Les architectes Yvonne Farrell et Shelley McNamara peuvent l’avoir mauvaise après avoir reçu le 4 mars 2020 le Prix Pritzker, l’une des plus hautes distinctions dans le domaine de l’architecture. En effet, quelle que soit la qualité ou non de leur travail, en pleine période #MeToo, quelques jours avant la Journée internationale de la Femme, le jury du Pritzker avait-il le choix ?
La presse française et étrangère ne s’y est pas trompée, titrant à l’envi sur le fait que deux femmes avaient gagné le Pritzker et relevant avec constance que cela ne fait jamais, depuis Zaha Hadid en 2004, que cinq femmes primées sur 48 lauréats, et encore, deux étaient en couple. Et partout l’injonction : « un petit pas pour la parité mais il reste beaucoup à faire ». Hosanna, alléluia. Comme si c’était le sujet pour un Pritzker.
Il est vrai que pour le journaliste distrait, l’info est facile à traiter : il suffit d’une brève description du travail de l’agence irlandaise Grafton Architects fondée à Dublin en 1978 puisée dans un dossier de presse très complet fourni par la Hyatt Foudation – qui sponsorise le prix et est abondamment citée. C’est surtout, en pleine période victimaire, l’occasion pour l’auteur(e) de se gargariser et se féliciter à l’unisson de ce choix audacieux du jury – deux femmes, rendez-vous compte – qui tombe pile-poil sans heurter personne. Pas de risque de se faire allumer par les réseaux sociaux donc !
Qui sait, après la grandguignolesque cérémonie des Césars en France, le jury du Pritzker a peut-être estimé qu’il valait mieux éviter le risque qu’un vieux lauréat mâle ne se retrouve le lendemain à la Une des journaux du monde entier parce qu’il y a trente ans il a soufflé dans la narine d’une stagiaire. Puisque tous les hommes sont désormais présumés coupables,* Yvonne Farrell et Shelley McNamara étaient parfaites.

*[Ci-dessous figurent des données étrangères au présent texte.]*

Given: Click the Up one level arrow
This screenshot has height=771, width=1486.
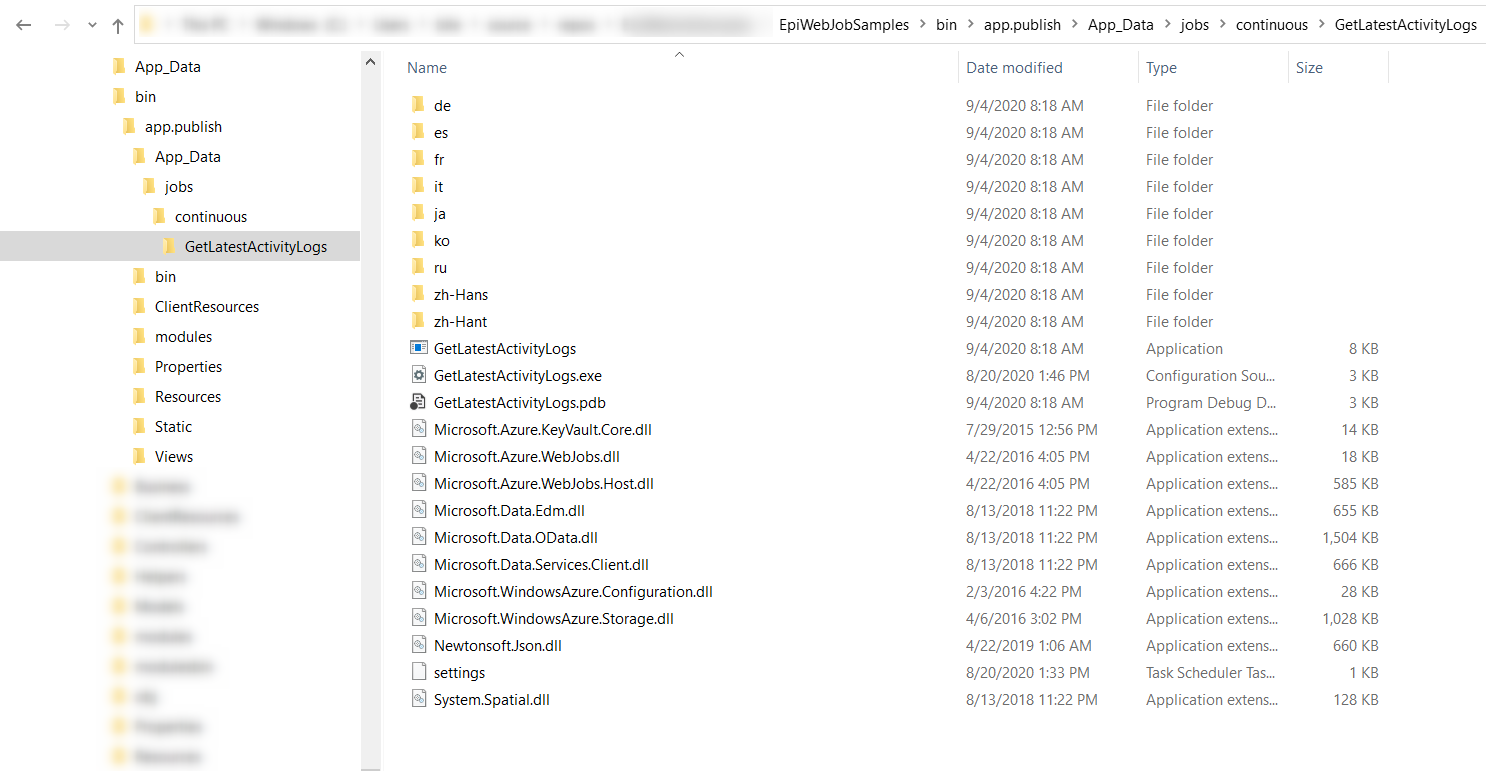Looking at the screenshot, I should [118, 25].

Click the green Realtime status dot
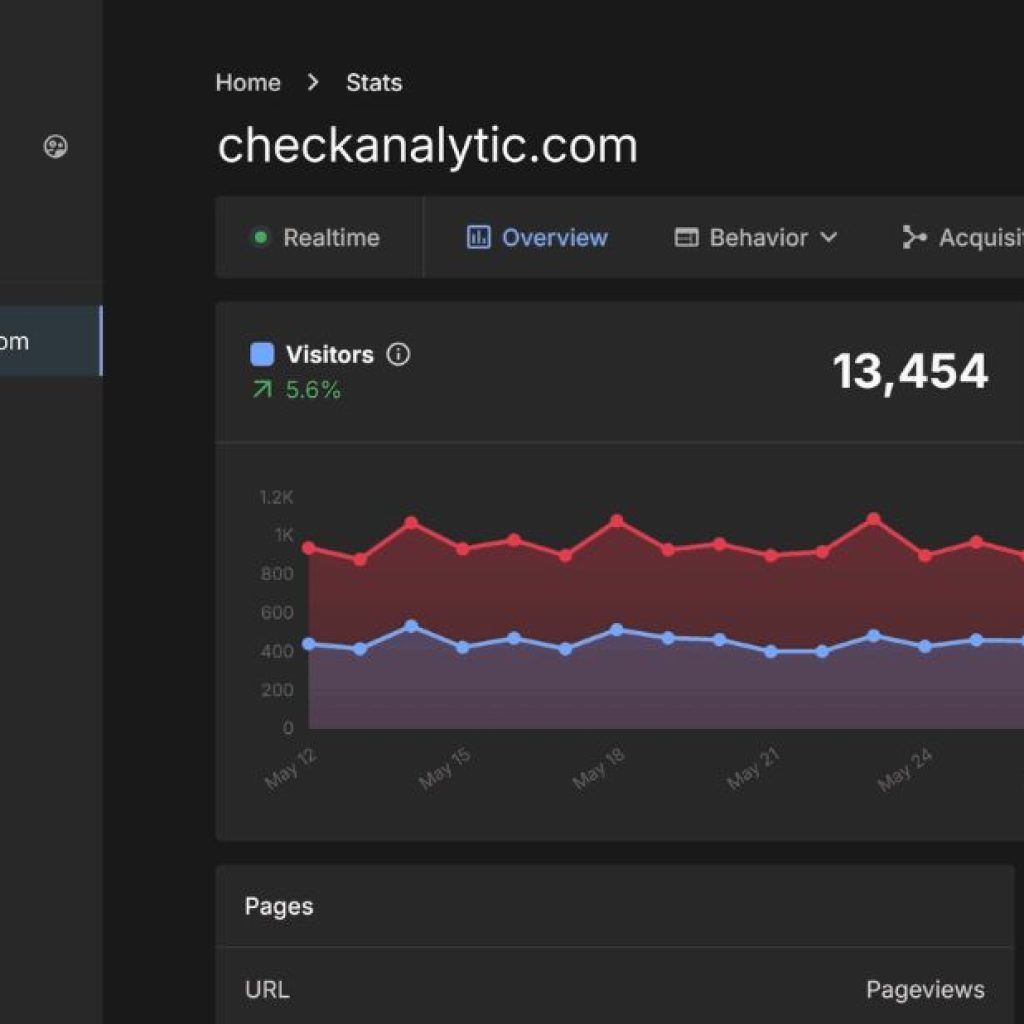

Nonobstant la joie d’une telle reconnaissance, ces articles et leurs auteurs qui s’offrent bonne conscience à bon compte sur leur travail – il y a tant de Charlie… – devraient donner à Yvonne Farrell et Shelley McNamara envie de pleurer. D’ailleurs, à les lire, les deux Irlandaises ne parlent que d’architecture, d’enseignement et de l’inévitable prise en compte de la nature dans leur travail. « L’architecture pourrait être décrite comme l’une des activités culturelles les plus complexes et les plus importantes de la planète. Être architecte est un énorme privilège. Gagner ce prix est une merveilleuse reconnaissance de notre croyance en l’architecture. C’est aussi une merveilleuse reconnaissance de l’ambition et de la vision des clients qui nous ont mandatés », a expliqué Yvonne Farrell à réception de son prix.
Je ne connais pas suffisamment leurs réalisations pour me poser en critique de leur architecture mais leurs bâtiments ont l’air très bien, encore que la brique rose à Toulouse, il ne faut quand même pas trop d’imagination. Soit. Cela écrit, qu’apporte cette architecture qui vaille à Grafton Architects une telle distinction parmi tant d’agences volontaires ? Une rupture peut-être ? Une pensée originale ? Quelque chose que nul n’a jamais vu ? Delirious Dublin ?
Peu de réponses à ces questions dans les gazettes mais la mise en exergue, encore et toujours, du genre des capitaines. « Cinq [lauréates] sur quarante-huit, la parité est encore loin », déplore Télérama. « Il faudra encore s’armer de patience pour arriver un jour à la parité totale », déplore Connaissance des arts.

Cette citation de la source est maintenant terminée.